31 December 2009

New Year

Periodically I get unhappy with the direction my life is going. Read: I get jealous of other people I know who are doing things I wish I were doing. New year seems like a good time to explore these feelings. The new year always comes with a sense of possibility and change. I realize this is largely a construct, because what makes December 31st different from January 1st is about 30 seconds of sunlight, but it's good to look back and look forward at a significant time.

I never really want to go out and party for new year. Or any other time, really. I'd much rather have a private party with my friends. But this year, Andrew and I are in Phoenix essentially alone. So, the only option besides staying in alone with the cat is going out with strangers and feeling connected to the world at large instead of basking in the glow of friendship. But I imagine the hassle of getting there and back, the MONEY OMG it's not cheap to go to the Fiesta Bowl block party, and the boredom that comes from standing in a loud crowd for several hours doing nothing, and I don't really want to go.
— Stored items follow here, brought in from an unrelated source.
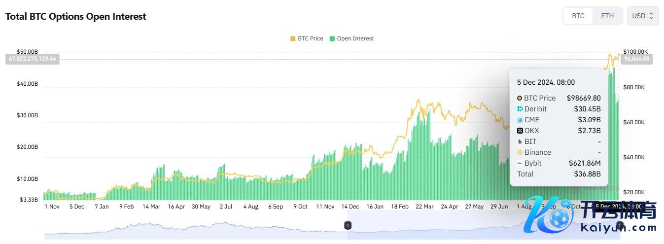The image size is (664, 244).
Task: Toggle the Open Interest series in legend
Action: pyautogui.click(x=355, y=38)
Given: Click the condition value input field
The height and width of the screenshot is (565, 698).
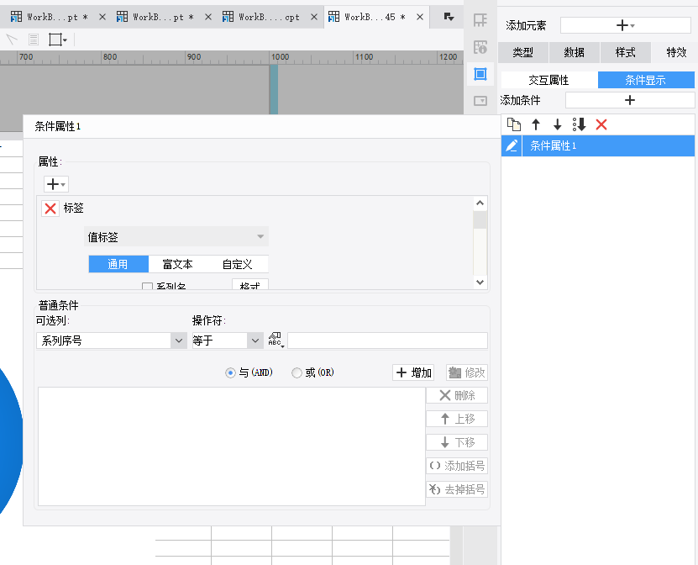Looking at the screenshot, I should click(387, 341).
But I don't really want to stay at home alone. I feel like to make my life worth living I should be out doing interesting and unusual things to mark the passage of time.
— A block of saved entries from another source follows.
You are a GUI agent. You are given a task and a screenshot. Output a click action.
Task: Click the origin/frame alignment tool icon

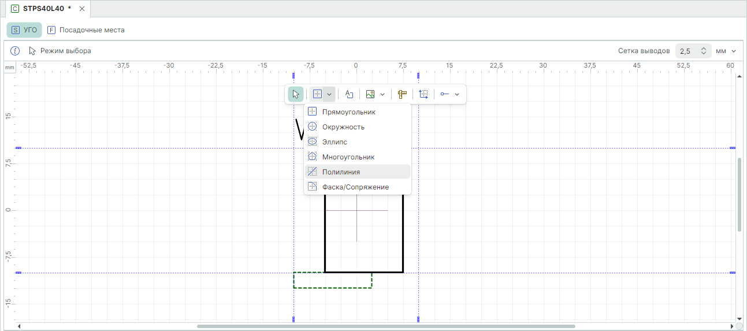(424, 94)
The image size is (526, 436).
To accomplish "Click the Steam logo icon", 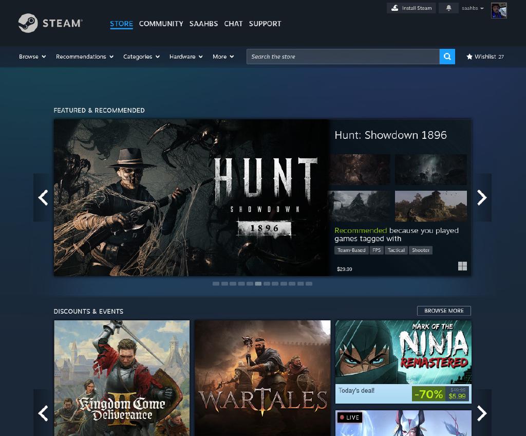I will pyautogui.click(x=29, y=23).
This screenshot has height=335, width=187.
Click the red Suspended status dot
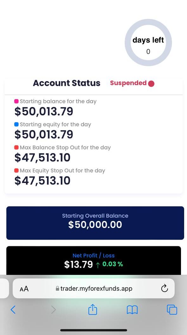coord(151,84)
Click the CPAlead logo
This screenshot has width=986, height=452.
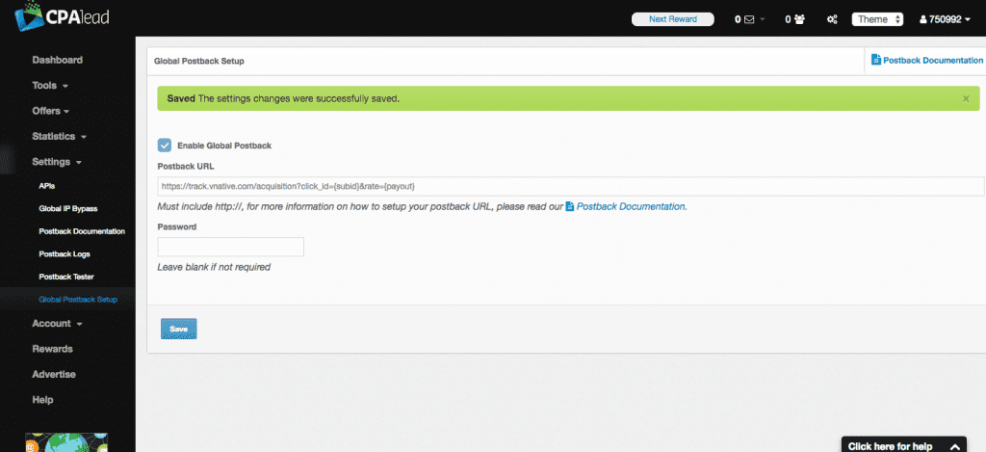[57, 18]
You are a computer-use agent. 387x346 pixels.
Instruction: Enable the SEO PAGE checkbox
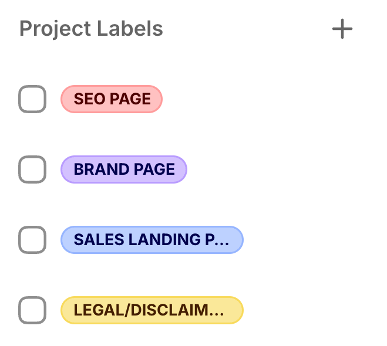(32, 99)
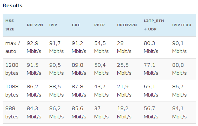Viewport: 198px width, 126px height.
Task: Click the IPIP+FOU column header
Action: (182, 25)
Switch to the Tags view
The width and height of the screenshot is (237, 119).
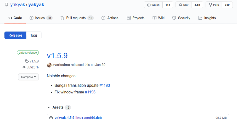click(34, 35)
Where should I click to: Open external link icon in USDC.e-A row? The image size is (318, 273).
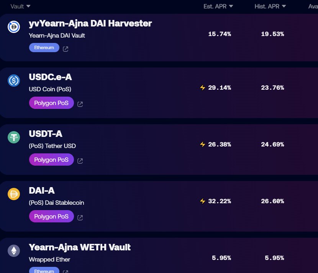coord(80,104)
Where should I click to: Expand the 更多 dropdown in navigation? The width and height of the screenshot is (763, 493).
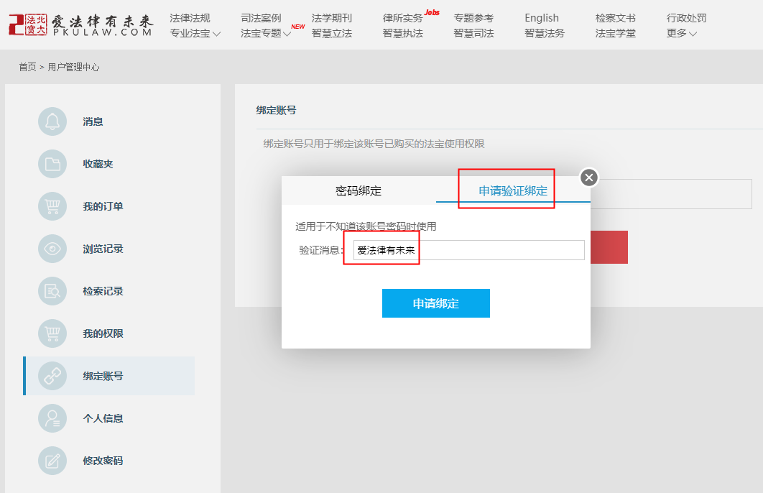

Which of course brings me to my thoughts on the direction my life is headed in general. I love traveling. When I hear about friends who get to travel all over the place for their school or their jobs, or get to meet interesting people in the course of their work... I think about how I mostly watch Star Trek and surf the internet and wonder how I can make that into a jet-setting career path. I get so jealous. And what better time of the year than new year to think about changes I can make to have the life I want? Yet, it doesn't seem likely that getting my degree in rhetoric and composition will further those goals.
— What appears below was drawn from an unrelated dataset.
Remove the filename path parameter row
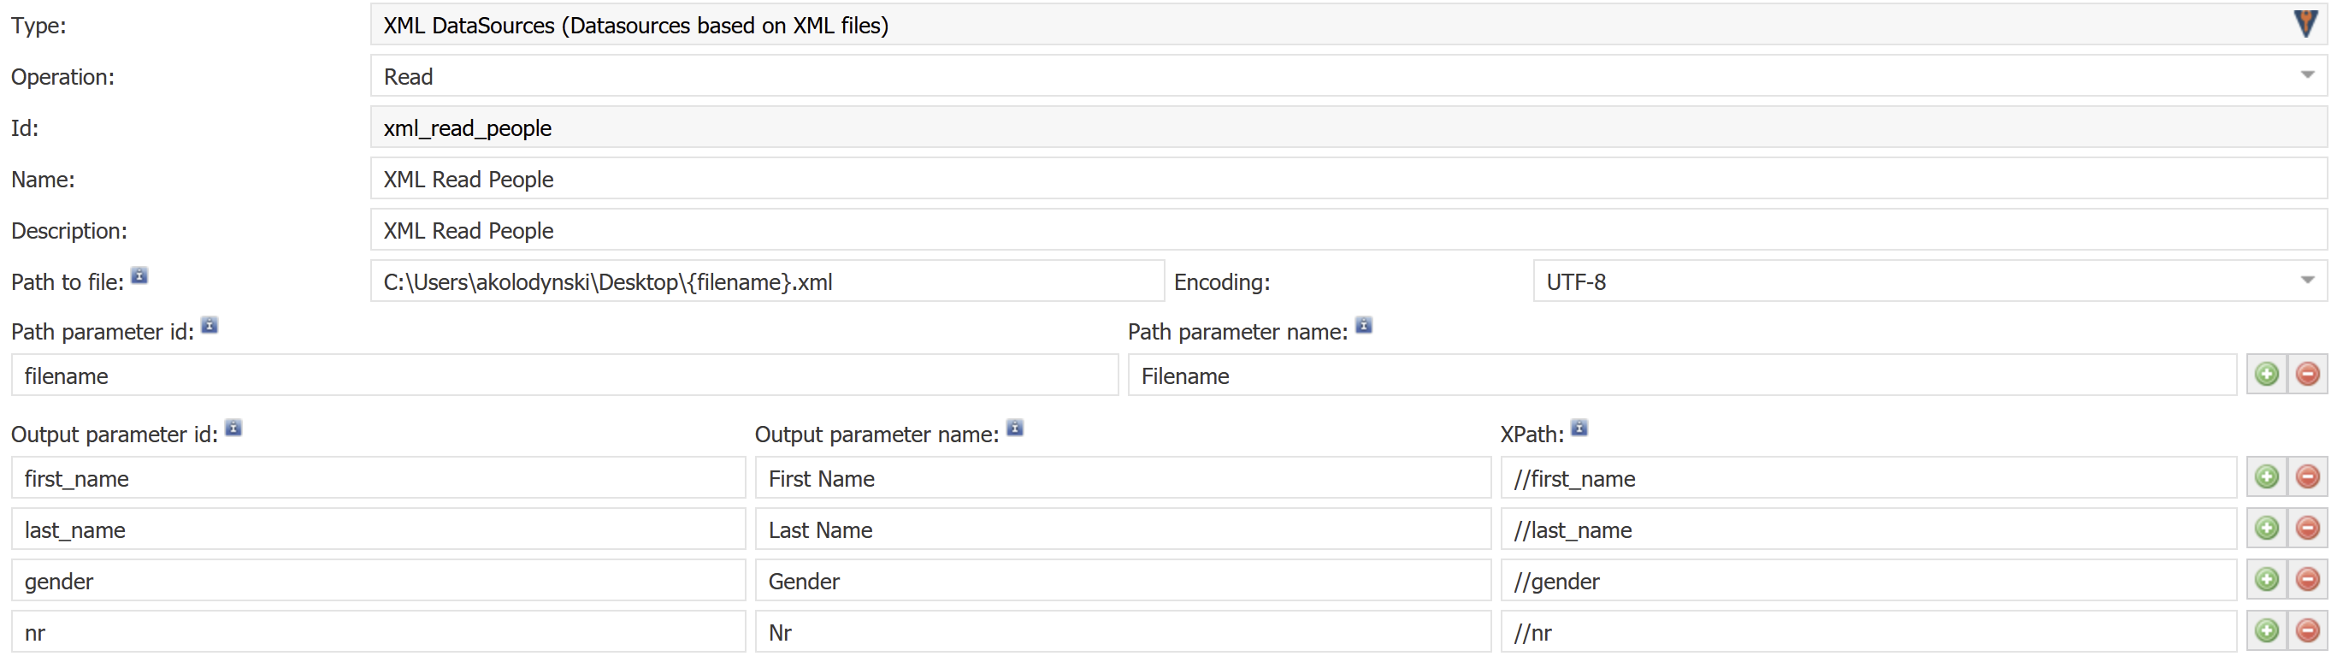2307,374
Not that I don't love my master's program! I do. But I wish I could make it more amazing. I wish I knew what I wanted.

09 December 2009

American Bed

My dad’s life is simultaneously representative of the iconic American journey and a life of unusual stories. When I think of the stories he tells that stick with me, I think of the ones where he was sleeping somewhere unconventional. From his youth sleeping on a cot on the screened-in porch during the Wyoming summers (there wasn't room anywhere else in the tiny Wyoming homestead) to his feather-soft queen sized bed in Moses Lake on which he sleeps next to my stepmother these days (his back pains him after years of wrestling and flying, and two consequent surgeries), where my dad has spent his nights highlights the path his life has taken. 

The cryptic reference to the hotel bathtub he used as a bed in Hong Kong from his navy bachelor days represents a time in his life that remains largely hidden from me. The night my mom died, his bed was empty. He had rushed her to the hospital, and that’s where she died. That night, he didn’t sleep at all. And the next time he did get to sleep, she wasn’t there. Tonight he is about to go to sleep on my air mattress in my guest bedroom in Phoenix, Arizona. He and my stepmom are visiting me, and we’ve had a lot of time to just talk because I’m currently getting my Master’s degree and it’s finals week, so I can’t go out and do anything interesting with them.

It seems to me like where and how you sleep can say a lot about what you’ve been doing during the day. That’s why I think it’s interesting to imagine all the nights my dad has had in his life. Everyone shares the night, but my dad’s nights symbolize the stories that make up one unique American story—one of many American stories that make up this American life.